◆ Requirement
Restate every line below word for word, but drop each picture.

-------- Dataset entries --------

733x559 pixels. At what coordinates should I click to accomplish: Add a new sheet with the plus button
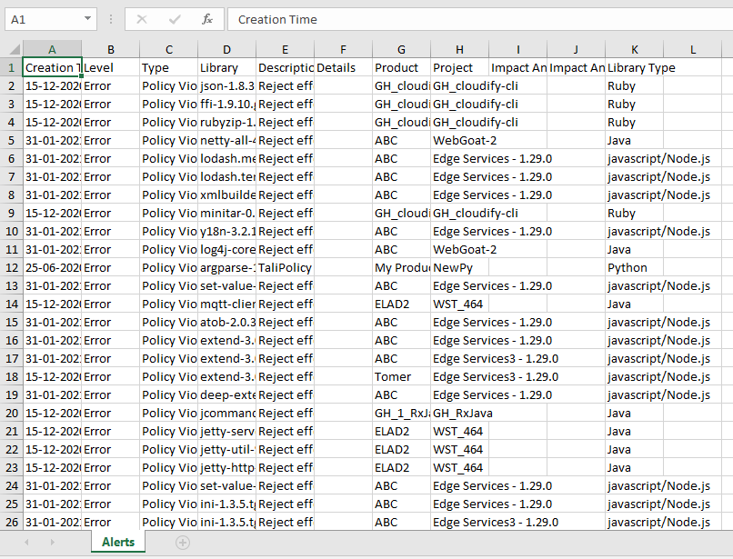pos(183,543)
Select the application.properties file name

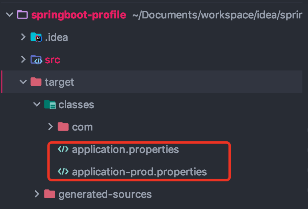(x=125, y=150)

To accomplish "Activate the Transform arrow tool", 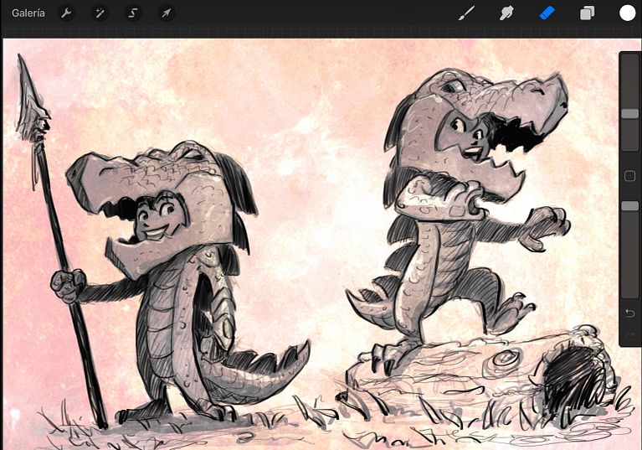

--------

◆ Task output
733x559 pixels. At what coordinates should I click to accomplish: Add a new sheet with the plus button
pos(183,543)
Select the application.properties file name

(x=125, y=150)

To accomplish "Activate the Transform arrow tool", 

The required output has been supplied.